** DO THIS **
From the listing below, copy out word for word the lines between the one containing "The height and width of the screenshot is (778, 1568)." and the one containing "click(92, 226)", both included, and leave out the pictures.

** EXERCISE INPUT **
———

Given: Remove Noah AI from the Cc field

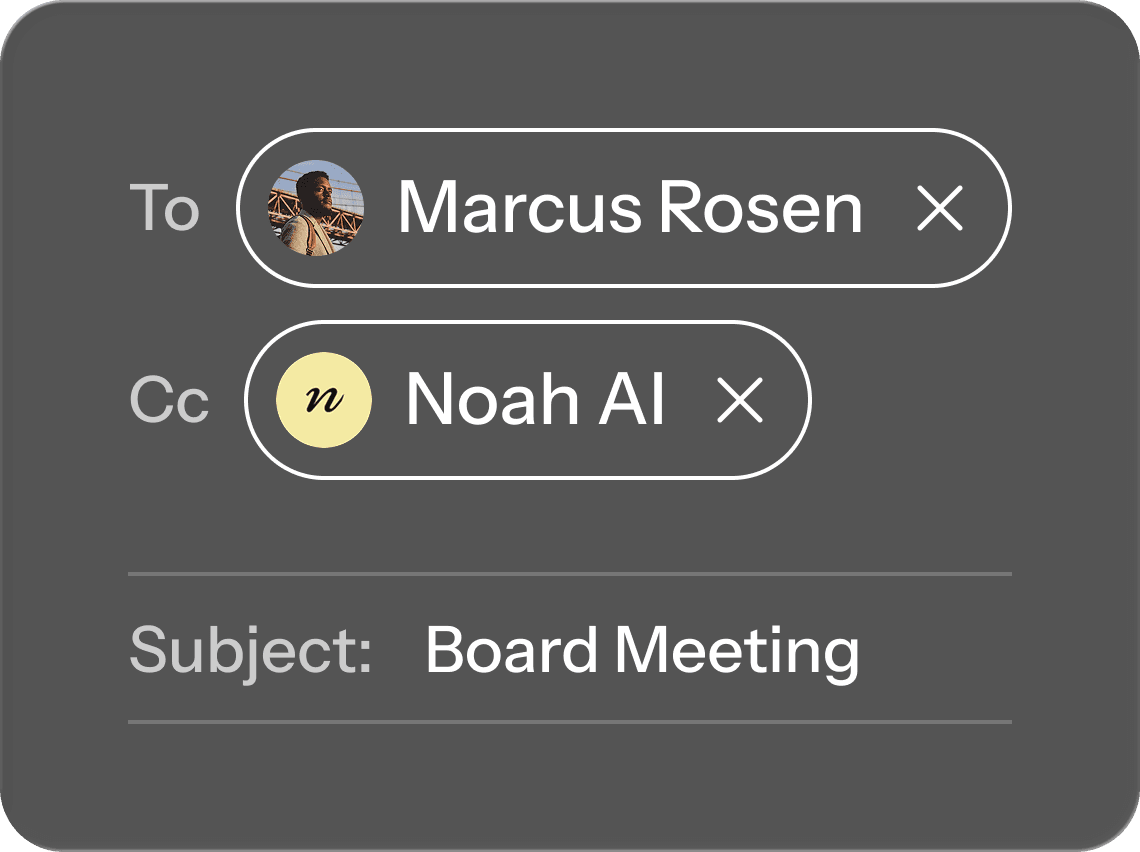Looking at the screenshot, I should tap(740, 399).
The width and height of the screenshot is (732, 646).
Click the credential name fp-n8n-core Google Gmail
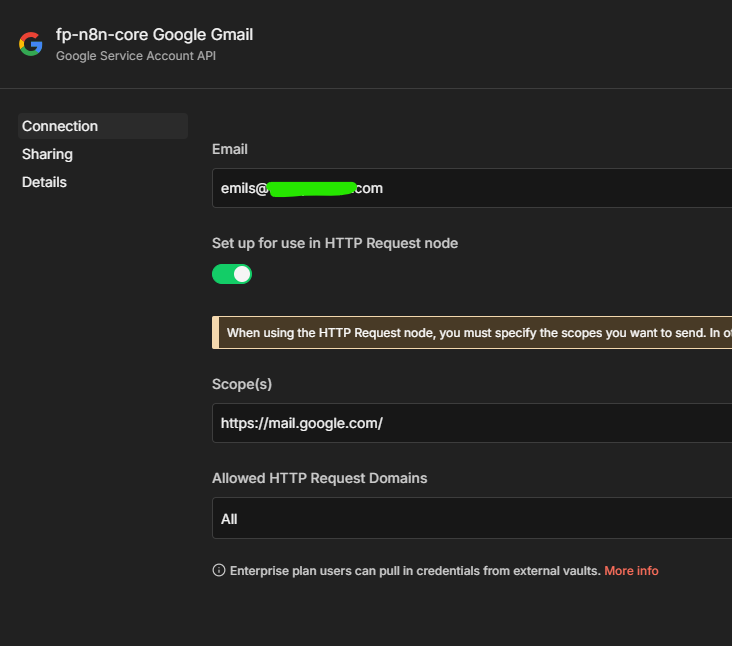(x=154, y=35)
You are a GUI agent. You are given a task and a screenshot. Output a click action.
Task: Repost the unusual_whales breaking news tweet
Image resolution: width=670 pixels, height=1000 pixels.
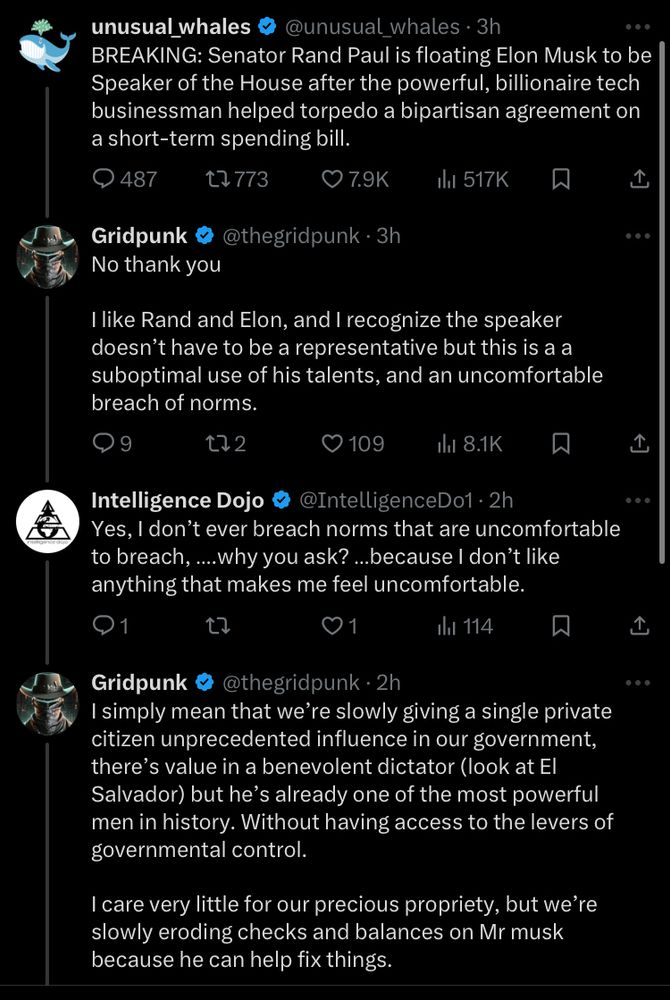237,179
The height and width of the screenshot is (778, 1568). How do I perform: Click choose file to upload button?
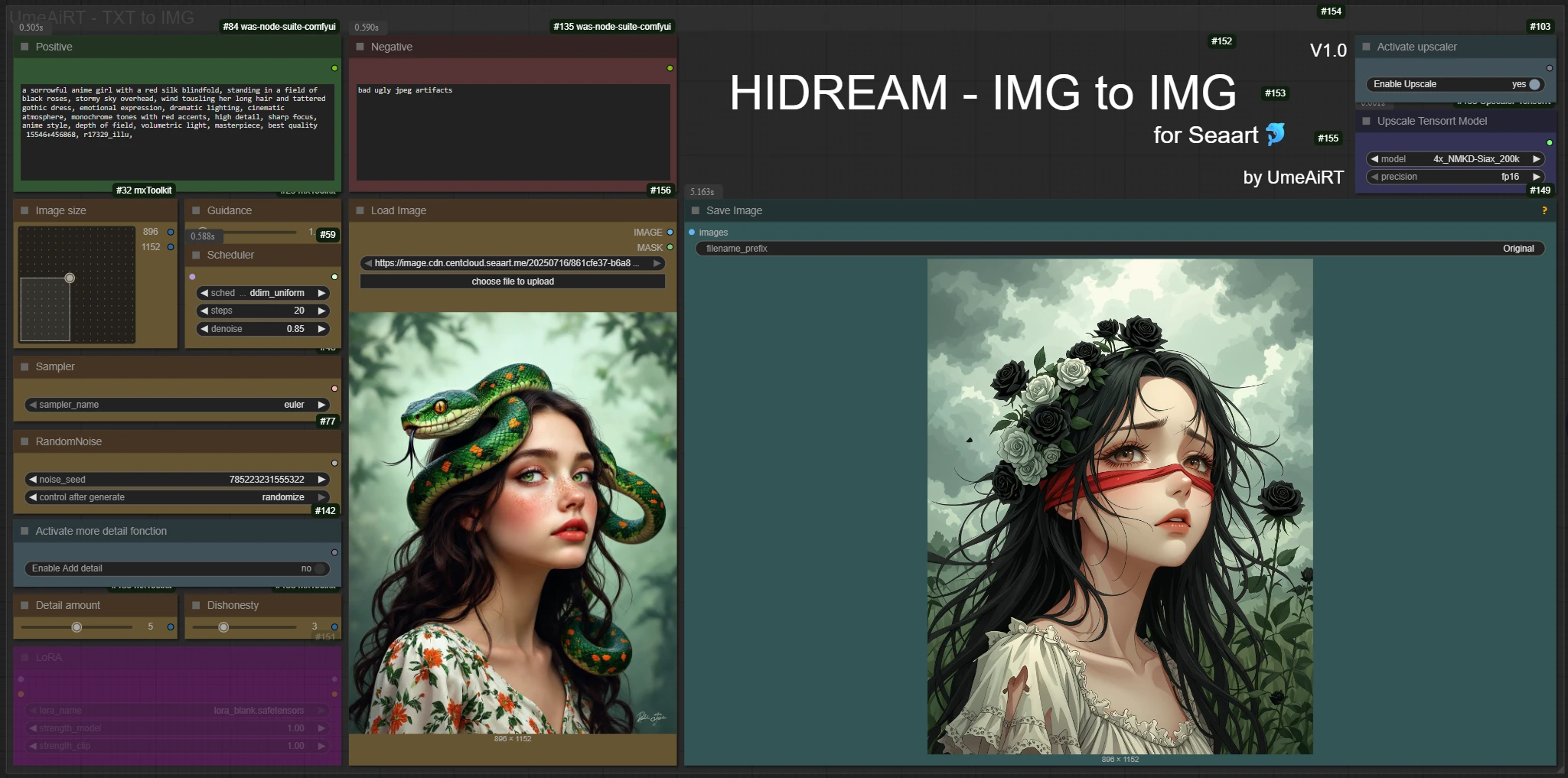pyautogui.click(x=513, y=282)
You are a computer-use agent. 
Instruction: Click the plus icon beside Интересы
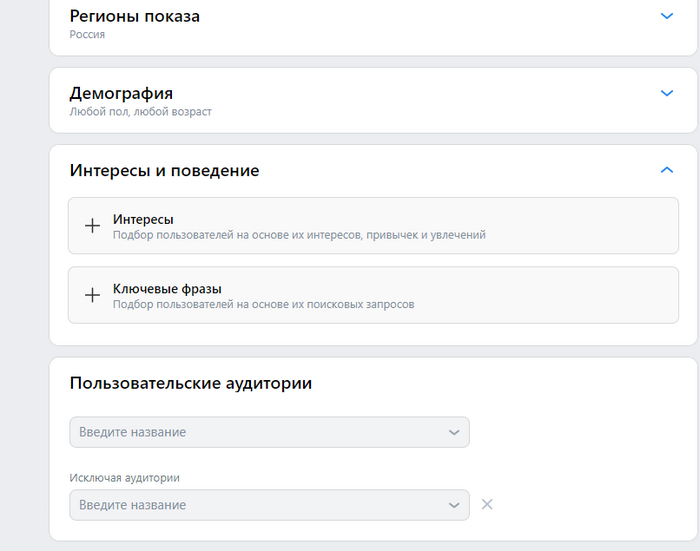click(92, 226)
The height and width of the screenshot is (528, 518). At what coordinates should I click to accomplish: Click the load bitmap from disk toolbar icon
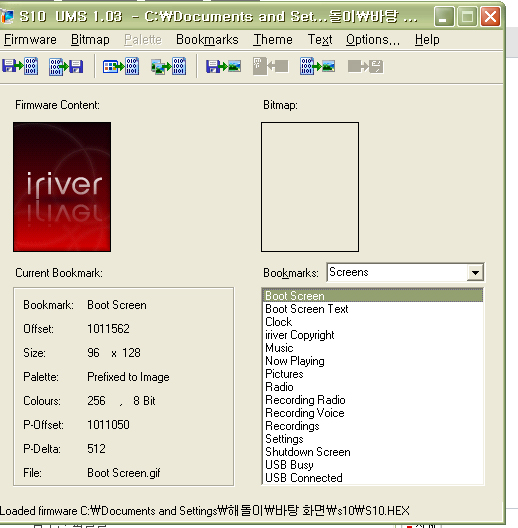[223, 66]
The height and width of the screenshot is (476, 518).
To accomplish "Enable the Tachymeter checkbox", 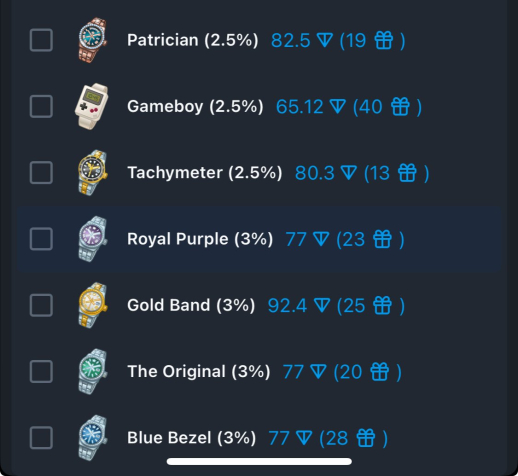I will (41, 172).
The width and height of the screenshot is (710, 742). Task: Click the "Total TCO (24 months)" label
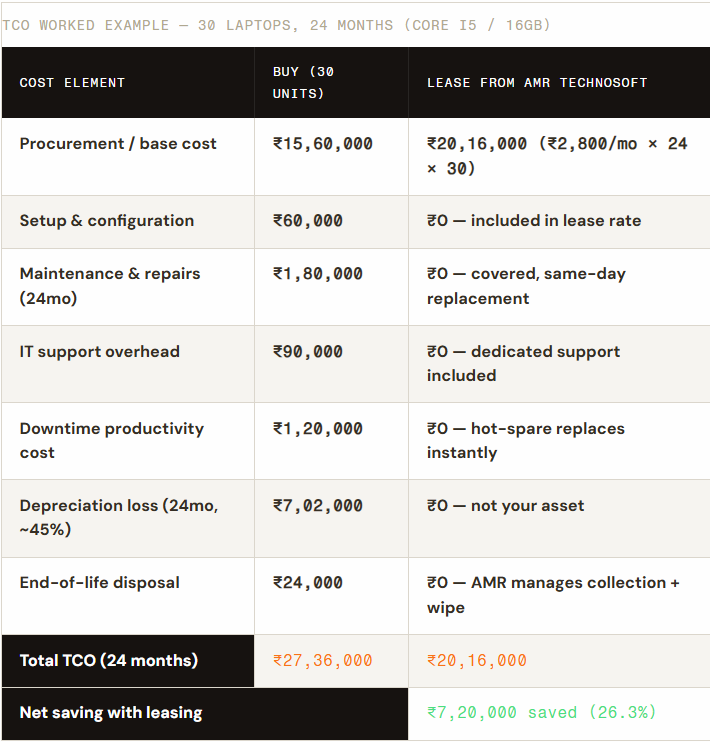click(x=109, y=660)
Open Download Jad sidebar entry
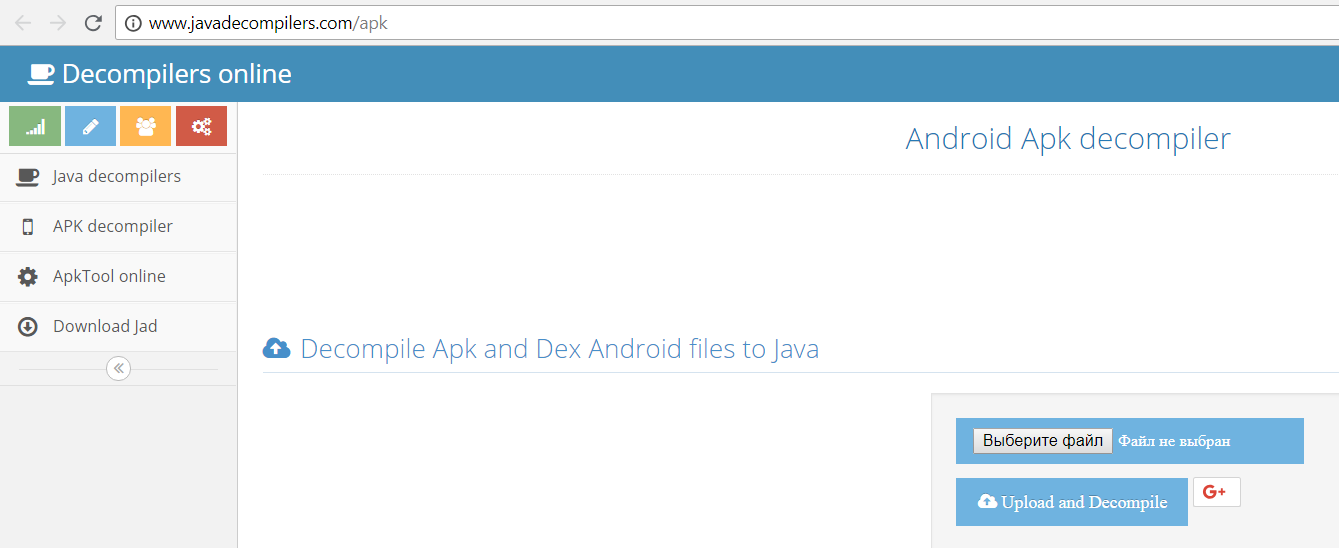The image size is (1339, 549). (x=118, y=327)
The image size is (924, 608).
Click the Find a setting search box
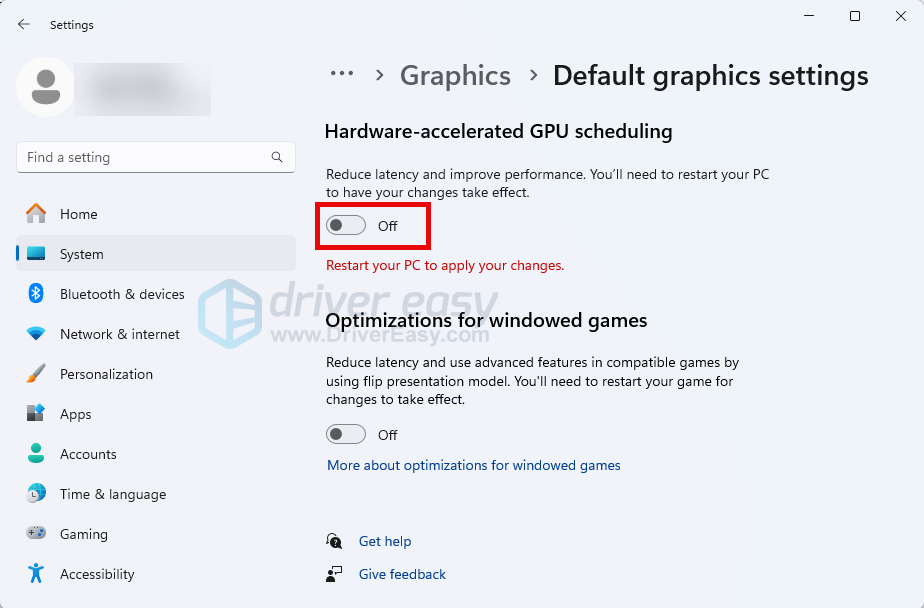coord(145,157)
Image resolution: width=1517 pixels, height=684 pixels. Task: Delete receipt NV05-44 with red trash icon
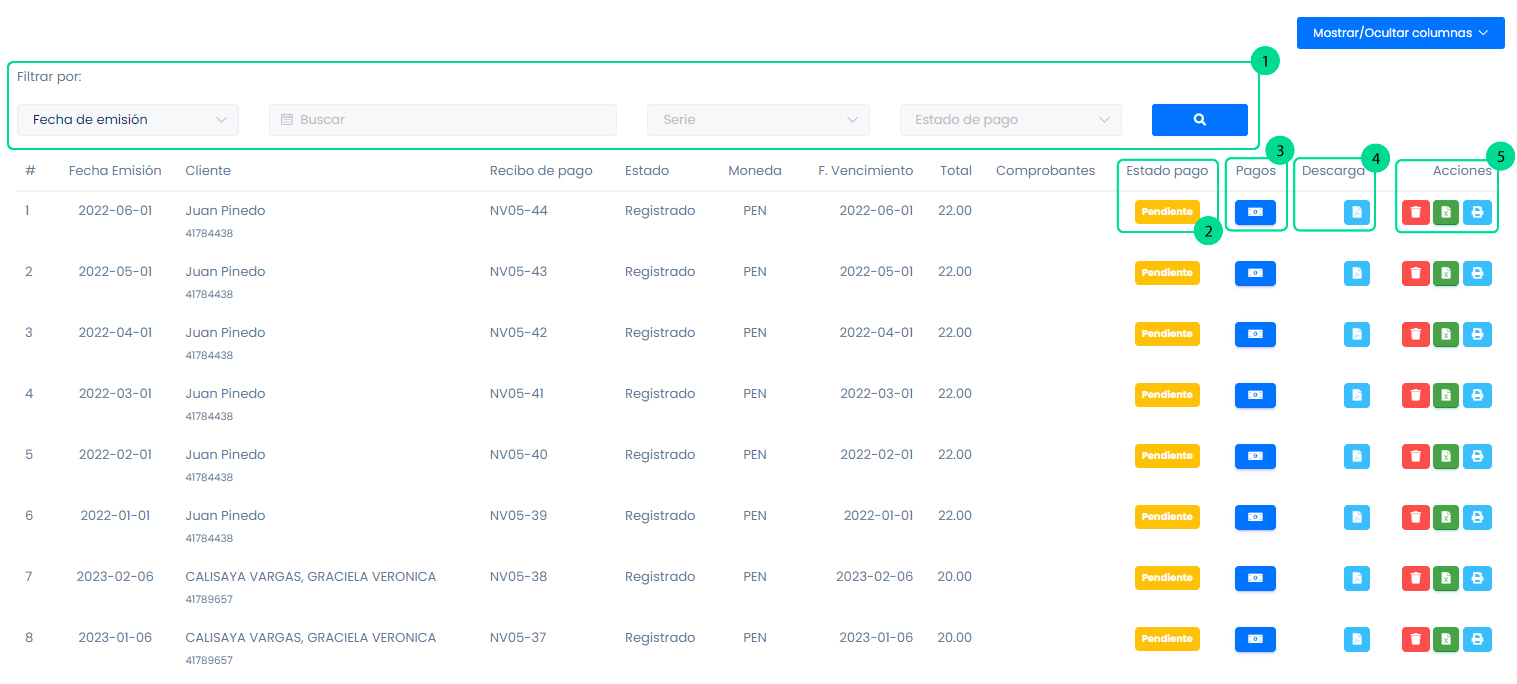click(1415, 212)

———

** OUTPUT OF THE EXERCISE **
The height and width of the screenshot is (778, 1568). How do I perform: Click choose file to upload button?
pyautogui.click(x=513, y=282)
You are a computer-use agent. 
Instruction: Click the plus icon beside Интересы
click(92, 226)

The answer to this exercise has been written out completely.